## EXERCISE GOAL:
Starting with the line that contains "Image resolution: width=828" and ending with the final line of the data below, print those lines exactly and nothing else.
Start of Block
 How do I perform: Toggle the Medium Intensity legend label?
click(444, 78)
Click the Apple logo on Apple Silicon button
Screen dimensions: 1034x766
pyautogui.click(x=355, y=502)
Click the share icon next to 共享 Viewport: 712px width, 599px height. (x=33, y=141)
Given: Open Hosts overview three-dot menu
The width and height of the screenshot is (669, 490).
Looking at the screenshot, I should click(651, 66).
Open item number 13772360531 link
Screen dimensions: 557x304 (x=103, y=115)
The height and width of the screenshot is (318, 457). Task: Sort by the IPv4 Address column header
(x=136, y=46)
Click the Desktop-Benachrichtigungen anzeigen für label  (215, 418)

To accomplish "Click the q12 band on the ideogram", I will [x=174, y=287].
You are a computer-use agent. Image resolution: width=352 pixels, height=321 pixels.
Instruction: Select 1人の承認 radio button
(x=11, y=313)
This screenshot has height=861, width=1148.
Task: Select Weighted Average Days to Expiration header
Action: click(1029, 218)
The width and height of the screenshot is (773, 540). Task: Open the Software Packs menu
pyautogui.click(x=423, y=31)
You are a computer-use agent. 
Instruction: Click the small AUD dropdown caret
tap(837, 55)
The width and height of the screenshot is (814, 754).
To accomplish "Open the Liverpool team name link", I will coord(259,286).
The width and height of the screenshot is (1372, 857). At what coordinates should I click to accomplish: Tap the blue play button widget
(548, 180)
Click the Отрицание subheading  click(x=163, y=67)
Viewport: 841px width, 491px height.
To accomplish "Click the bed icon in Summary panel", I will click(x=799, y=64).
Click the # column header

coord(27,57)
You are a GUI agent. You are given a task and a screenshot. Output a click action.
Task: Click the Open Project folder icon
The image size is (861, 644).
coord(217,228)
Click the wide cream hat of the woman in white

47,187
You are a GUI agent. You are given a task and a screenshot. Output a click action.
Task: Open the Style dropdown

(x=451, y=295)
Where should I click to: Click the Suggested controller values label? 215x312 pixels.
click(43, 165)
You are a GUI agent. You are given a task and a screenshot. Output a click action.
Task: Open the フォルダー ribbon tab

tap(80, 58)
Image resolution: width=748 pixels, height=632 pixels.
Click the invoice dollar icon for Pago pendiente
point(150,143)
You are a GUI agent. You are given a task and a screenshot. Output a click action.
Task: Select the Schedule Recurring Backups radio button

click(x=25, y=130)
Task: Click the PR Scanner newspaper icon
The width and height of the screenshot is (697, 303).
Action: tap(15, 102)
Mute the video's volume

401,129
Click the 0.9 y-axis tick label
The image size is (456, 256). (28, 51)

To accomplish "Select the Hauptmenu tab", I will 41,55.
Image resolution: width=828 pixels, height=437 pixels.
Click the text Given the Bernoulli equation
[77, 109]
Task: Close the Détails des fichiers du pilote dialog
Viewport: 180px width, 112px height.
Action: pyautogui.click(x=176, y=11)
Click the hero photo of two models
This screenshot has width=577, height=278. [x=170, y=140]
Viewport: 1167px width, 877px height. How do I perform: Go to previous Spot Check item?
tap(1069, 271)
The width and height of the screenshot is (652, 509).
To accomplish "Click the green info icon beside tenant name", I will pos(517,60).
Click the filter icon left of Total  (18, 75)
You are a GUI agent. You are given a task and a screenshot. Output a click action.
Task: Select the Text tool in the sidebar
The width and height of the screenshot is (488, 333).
End of Block
## ANSWER TO THIS TASK:
Image resolution: width=828 pixels, height=437 pixels.
Click the text Given the Bernoulli equation
[77, 109]
Task: Close the Détails des fichiers du pilote dialog
Viewport: 180px width, 112px height.
Action: pyautogui.click(x=176, y=11)
Click the hero photo of two models
This screenshot has width=577, height=278. [x=170, y=140]
Viewport: 1167px width, 877px height. How do I perform: Go to previous Spot Check item?
tap(1069, 271)
The width and height of the screenshot is (652, 509).
To accomplish "Click the green info icon beside tenant name", I will pos(517,60).
Click the filter icon left of Total  (18, 75)
You are a GUI agent. You are given a task and a screenshot. Output a click action.
Task: Select the Text tool in the sidebar
The width and height of the screenshot is (488, 333).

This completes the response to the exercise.